Довлатов своему времени принадлежал целиком и полностью, им был создан, а если хотите — вызван им как писатель: в таком писателе оно нуждалось, чтобы увидеть, а значит, осознать самое себя. И вся довлатовская интроспекция — сосредоточенность автора исключительно на том, что было им испытано и пережито, постоянное возвращение к хронике своих будней — менее всего самоценна. Просто он понимал, что в его опыте, в опыте близких — при всех вывихах, перепадах и вроде бы нелогичных поворотах — время говорило о себе с убедительностью и выразительностью совершенно исключительными.

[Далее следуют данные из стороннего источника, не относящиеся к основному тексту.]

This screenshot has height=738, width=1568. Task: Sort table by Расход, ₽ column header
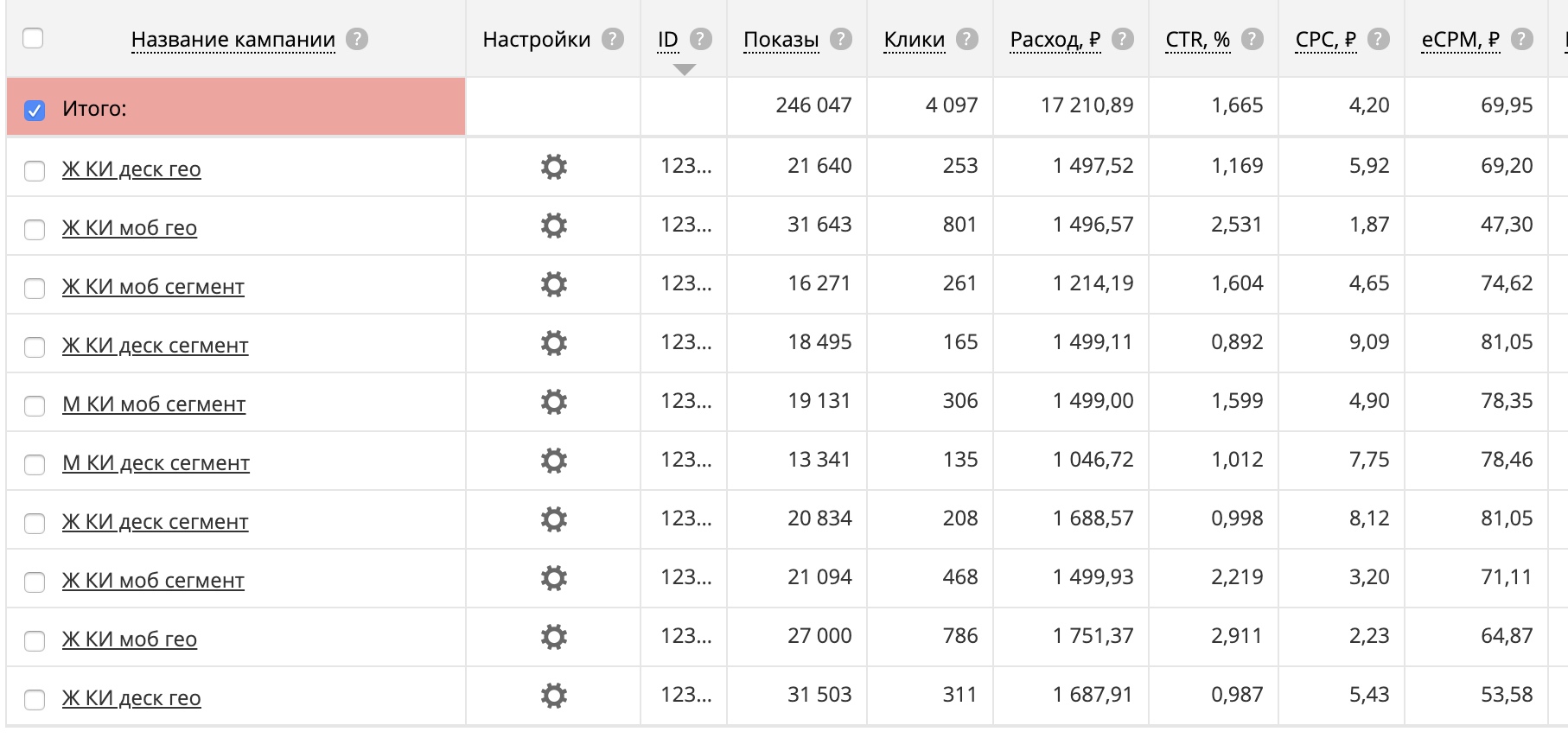click(x=1055, y=40)
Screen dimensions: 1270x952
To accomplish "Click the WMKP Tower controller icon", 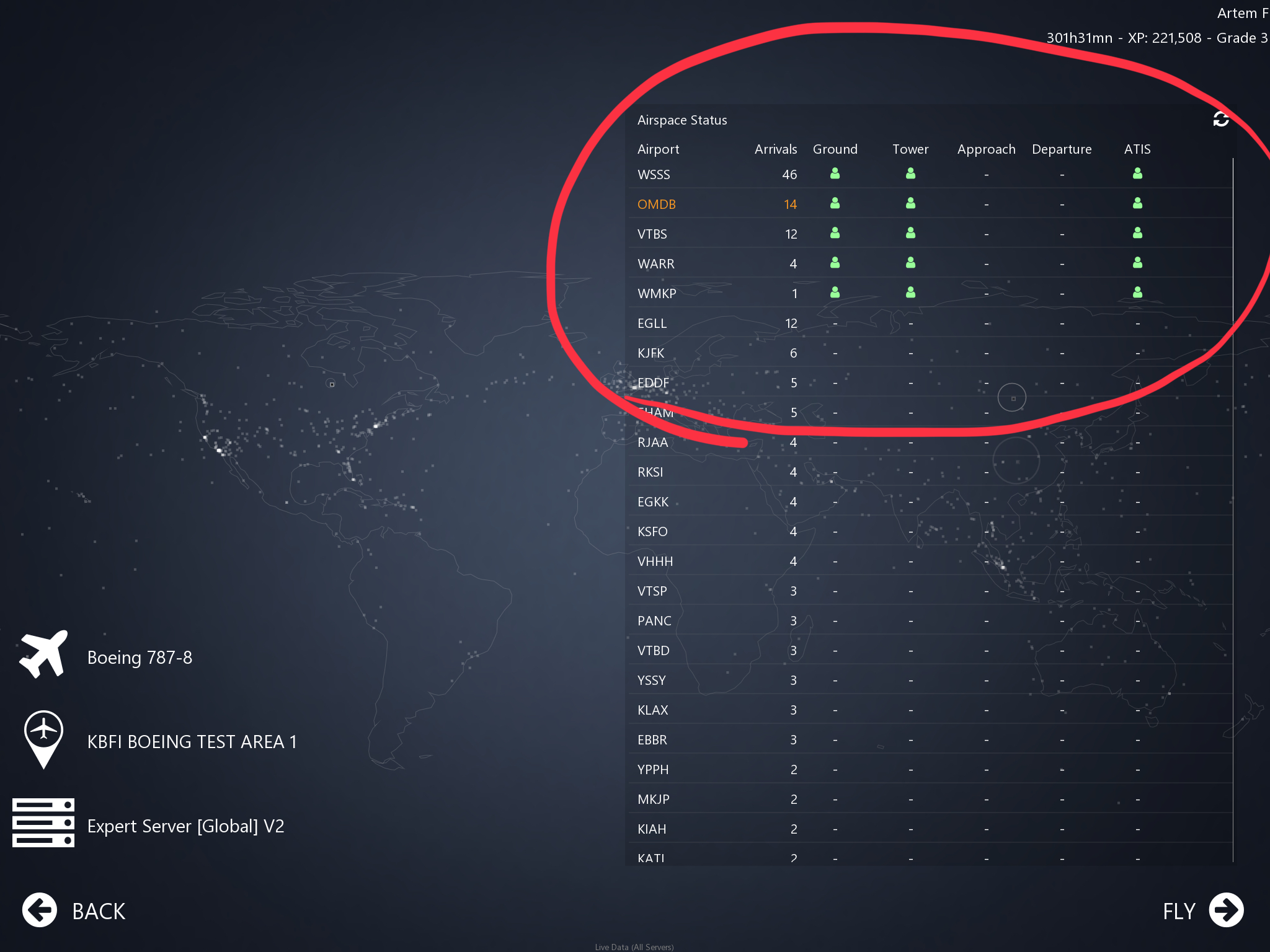I will [x=910, y=293].

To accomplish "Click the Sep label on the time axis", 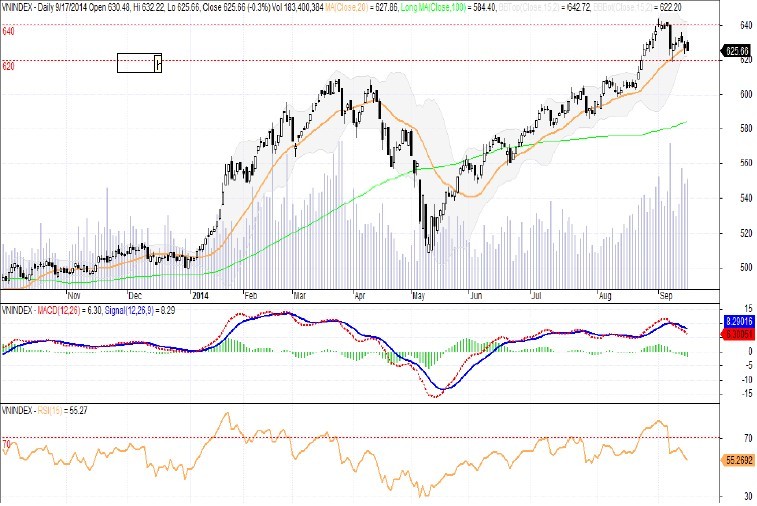I will coord(663,296).
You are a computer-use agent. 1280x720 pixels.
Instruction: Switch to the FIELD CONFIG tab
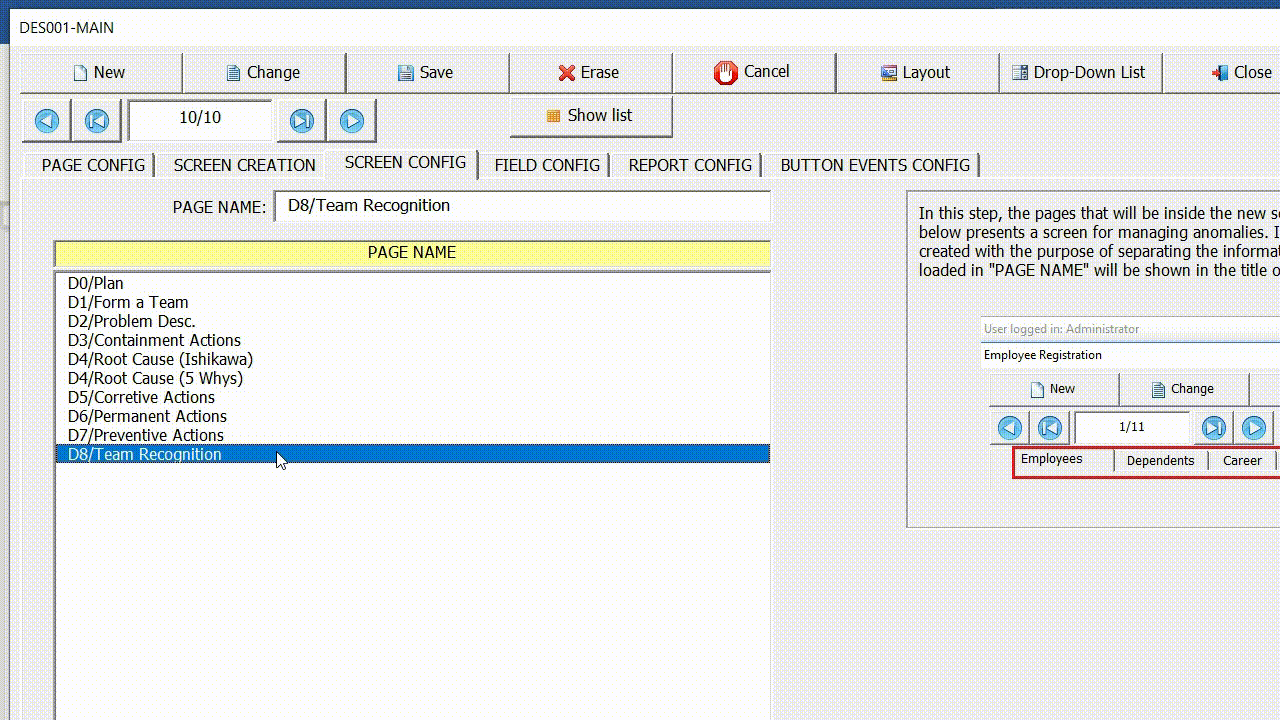[x=545, y=164]
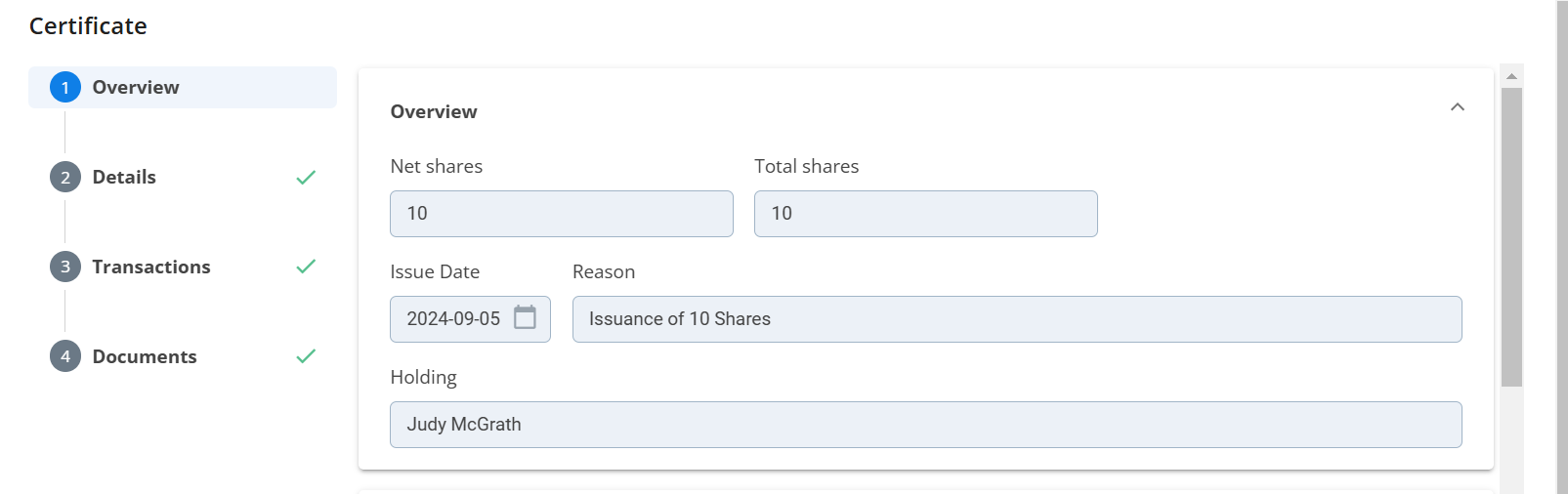Go to the Details step
1568x494 pixels.
pos(124,178)
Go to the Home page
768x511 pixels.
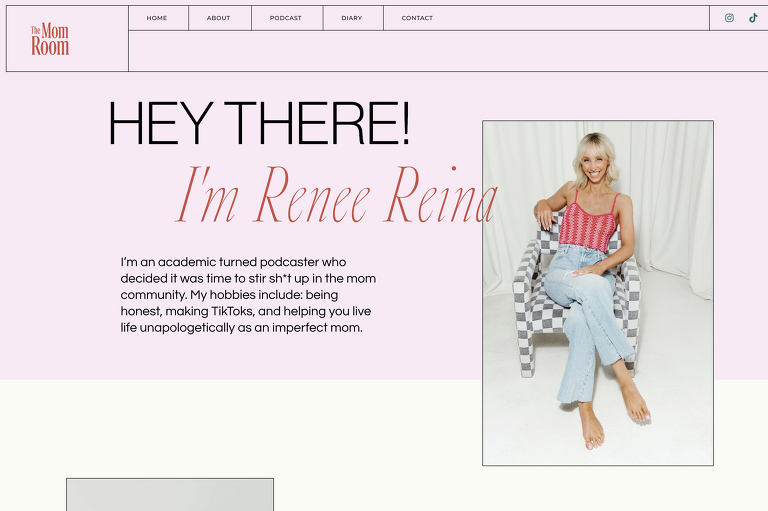click(157, 18)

Он описывал случаи из своей жизни или из биографии родных, а мы в его рассказах читали о себе, потому что — на счастье ли, на горе — тому же времени принадлежим и никуда от этого времени не денемся, как бы ни хотелось. Вот в этом смысле воссоздаваемые им уникальные жизни действительно на редкость «близки нам всем».
Особенно остро я это почувствовал, перечтя по возвращении домой в русском оригинале «Наших».
Перечитал я их несколько раз — полностью, потом в отрывках, появлявшихся по журналам. И вот о чем думалось: повесть Довлатова, с виду непритязательная, точнее многого сказала, что со всеми нами сделало время, метафорически именуемое застойным.
Знаю, он бы с моим мнением не согласился. Сказал бы, что он не писатель, а просто рассказчик, что серьезные проблемы оставляет другим, а сам стремится только поведать, какова она, будничность его семьи. И что вовсе не имел намерения обобщать, принимаясь за «русский семейный альбом», как назвали его книжку в подзаголовке нью-йоркские издатели.